Report every line of the listing below in which the string "computer" appears.

[Opening Available records section]

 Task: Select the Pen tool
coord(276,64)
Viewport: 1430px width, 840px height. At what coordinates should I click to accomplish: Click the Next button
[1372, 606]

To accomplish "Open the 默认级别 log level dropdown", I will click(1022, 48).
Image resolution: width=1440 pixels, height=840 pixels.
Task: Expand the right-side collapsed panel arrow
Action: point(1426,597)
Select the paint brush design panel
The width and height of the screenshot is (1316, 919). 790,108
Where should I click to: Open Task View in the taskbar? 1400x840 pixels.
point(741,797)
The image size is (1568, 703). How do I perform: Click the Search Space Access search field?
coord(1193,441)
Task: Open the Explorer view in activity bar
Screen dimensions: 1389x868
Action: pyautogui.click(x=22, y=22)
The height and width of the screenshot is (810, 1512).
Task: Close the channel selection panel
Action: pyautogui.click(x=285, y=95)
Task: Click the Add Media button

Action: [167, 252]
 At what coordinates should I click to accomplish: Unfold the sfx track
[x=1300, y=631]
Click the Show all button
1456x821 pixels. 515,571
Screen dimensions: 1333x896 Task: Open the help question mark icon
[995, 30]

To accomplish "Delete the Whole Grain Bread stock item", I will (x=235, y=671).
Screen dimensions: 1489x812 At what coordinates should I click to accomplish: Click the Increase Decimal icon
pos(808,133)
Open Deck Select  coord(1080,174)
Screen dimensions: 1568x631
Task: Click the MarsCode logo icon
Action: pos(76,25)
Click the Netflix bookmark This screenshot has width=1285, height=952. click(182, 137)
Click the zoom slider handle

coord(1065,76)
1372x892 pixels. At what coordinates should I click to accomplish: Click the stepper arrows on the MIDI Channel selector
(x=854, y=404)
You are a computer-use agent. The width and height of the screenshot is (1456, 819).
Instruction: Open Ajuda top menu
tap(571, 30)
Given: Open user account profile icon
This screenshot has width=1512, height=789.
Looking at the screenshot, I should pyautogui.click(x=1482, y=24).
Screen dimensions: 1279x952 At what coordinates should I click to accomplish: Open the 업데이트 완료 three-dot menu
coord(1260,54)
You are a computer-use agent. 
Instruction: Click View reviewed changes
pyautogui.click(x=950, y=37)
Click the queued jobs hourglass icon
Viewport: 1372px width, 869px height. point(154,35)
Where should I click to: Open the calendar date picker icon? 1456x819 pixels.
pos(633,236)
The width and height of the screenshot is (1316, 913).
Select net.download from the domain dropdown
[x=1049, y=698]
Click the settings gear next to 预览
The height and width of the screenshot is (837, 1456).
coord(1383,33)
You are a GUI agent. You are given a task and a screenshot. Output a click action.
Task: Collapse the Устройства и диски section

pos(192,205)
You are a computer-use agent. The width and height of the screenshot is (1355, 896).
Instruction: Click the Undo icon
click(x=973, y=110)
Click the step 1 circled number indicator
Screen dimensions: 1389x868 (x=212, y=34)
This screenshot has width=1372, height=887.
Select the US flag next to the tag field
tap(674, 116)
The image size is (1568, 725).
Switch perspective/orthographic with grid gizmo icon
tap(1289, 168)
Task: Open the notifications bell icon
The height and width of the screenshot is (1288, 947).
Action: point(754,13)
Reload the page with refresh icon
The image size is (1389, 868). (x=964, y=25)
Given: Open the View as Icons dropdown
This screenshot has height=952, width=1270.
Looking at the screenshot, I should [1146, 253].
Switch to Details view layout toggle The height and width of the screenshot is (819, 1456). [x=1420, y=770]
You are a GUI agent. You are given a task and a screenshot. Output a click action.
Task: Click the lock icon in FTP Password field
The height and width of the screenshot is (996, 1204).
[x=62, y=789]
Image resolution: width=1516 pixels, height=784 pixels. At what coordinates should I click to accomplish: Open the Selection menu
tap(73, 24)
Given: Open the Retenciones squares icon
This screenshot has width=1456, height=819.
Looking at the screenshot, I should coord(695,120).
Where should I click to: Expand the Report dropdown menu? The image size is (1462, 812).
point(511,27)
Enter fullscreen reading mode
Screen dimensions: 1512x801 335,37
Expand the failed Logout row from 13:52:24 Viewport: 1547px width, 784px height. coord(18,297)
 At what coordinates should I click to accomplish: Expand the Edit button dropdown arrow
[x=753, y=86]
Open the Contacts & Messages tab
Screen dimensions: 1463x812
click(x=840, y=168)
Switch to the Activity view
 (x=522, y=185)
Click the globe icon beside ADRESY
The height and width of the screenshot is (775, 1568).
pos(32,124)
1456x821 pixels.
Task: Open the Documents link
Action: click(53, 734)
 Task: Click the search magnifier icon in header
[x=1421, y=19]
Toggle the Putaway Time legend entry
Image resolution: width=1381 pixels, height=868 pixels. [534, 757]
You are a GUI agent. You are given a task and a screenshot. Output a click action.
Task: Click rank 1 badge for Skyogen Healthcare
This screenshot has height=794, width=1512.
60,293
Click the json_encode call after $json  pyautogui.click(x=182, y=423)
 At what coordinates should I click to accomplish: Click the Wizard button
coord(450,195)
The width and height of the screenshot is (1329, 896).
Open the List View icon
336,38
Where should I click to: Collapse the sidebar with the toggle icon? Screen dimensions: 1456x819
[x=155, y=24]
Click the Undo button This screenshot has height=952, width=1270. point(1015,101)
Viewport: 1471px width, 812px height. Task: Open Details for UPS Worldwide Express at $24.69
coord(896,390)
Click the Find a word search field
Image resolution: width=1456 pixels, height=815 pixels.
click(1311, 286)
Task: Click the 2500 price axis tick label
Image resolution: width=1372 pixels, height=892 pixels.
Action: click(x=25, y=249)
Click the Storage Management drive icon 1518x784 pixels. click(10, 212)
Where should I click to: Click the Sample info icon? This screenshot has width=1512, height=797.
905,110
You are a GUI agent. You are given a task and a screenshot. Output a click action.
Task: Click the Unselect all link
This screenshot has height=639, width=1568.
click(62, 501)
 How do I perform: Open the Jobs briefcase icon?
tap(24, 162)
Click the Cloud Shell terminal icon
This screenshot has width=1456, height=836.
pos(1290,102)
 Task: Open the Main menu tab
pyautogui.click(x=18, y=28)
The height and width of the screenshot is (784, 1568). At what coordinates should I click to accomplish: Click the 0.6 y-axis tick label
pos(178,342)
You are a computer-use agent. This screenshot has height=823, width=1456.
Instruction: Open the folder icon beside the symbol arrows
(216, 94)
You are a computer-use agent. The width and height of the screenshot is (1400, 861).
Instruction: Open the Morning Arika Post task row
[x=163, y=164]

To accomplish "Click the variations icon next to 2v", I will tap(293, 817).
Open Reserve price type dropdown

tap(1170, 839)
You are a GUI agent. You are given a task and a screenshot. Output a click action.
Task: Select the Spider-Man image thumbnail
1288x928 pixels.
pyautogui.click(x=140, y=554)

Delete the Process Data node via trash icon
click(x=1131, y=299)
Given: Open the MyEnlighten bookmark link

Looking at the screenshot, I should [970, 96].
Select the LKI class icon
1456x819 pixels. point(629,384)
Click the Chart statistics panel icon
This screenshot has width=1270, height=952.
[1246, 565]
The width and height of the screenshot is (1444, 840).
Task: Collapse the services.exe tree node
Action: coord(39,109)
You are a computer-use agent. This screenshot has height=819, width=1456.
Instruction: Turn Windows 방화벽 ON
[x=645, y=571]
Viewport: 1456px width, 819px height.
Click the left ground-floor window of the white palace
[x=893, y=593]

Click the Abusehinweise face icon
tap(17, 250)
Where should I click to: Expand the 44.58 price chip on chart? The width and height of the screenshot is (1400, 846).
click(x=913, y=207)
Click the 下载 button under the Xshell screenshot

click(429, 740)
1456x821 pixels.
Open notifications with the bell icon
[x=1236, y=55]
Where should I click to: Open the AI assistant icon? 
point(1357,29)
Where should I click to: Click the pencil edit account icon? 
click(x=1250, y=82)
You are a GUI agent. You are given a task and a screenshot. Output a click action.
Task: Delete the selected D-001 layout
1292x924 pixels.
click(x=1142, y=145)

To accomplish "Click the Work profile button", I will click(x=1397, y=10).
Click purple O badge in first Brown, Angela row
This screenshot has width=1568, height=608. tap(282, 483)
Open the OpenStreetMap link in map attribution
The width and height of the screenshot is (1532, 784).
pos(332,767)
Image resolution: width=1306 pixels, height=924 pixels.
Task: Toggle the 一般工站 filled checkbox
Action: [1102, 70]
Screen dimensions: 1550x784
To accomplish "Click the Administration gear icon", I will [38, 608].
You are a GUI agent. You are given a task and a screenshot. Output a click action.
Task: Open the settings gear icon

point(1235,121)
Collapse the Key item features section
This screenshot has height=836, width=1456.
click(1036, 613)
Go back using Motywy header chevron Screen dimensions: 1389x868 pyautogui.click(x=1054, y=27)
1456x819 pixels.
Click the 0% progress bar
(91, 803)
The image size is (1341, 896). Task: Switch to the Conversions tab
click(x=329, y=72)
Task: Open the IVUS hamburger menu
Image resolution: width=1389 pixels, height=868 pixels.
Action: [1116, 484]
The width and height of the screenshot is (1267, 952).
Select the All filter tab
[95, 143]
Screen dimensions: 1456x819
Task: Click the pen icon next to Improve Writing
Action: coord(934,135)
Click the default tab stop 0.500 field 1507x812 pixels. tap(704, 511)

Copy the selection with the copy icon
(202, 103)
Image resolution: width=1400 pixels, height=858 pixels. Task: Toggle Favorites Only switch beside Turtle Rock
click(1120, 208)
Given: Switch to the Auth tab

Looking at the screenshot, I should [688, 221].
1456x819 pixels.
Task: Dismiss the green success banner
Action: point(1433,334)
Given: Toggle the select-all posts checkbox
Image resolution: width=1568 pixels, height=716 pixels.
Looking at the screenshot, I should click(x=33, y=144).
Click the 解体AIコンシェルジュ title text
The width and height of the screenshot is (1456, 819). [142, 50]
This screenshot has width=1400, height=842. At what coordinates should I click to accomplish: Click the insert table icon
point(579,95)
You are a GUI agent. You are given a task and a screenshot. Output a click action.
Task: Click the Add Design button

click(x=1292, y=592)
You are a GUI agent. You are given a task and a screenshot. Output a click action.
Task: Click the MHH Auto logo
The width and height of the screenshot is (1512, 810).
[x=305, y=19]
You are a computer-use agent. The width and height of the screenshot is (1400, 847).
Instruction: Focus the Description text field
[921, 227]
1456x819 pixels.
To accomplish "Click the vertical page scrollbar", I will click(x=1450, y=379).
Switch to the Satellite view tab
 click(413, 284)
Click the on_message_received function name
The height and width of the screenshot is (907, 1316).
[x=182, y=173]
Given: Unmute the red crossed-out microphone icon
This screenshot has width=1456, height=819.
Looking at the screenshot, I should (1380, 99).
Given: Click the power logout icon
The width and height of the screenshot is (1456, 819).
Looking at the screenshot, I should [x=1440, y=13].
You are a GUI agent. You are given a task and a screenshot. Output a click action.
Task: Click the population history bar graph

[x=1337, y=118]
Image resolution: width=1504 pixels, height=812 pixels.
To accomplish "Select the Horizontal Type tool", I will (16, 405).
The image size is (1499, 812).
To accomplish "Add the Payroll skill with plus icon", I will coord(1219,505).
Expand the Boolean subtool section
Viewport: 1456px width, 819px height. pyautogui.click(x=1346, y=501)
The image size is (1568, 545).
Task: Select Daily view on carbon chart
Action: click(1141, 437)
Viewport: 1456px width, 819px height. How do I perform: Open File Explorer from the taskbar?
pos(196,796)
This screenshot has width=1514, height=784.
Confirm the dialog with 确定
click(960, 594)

[Closing Available records section]

• **Expected output**:
You are a computer-use agent. The width and height of the screenshot is (1456, 819).
You are a computer-use agent. 
You are a computer-use agent. The width and height of the screenshot is (1355, 896).
You are a computer-use agent. This screenshot has height=823, width=1456.
You are a computer-use agent. The width and height of the screenshot is (1400, 861).
You are a computer-use agent. This screenshot has height=819, width=1456.
You are a computer-use agent. The width and height of the screenshot is (1400, 847).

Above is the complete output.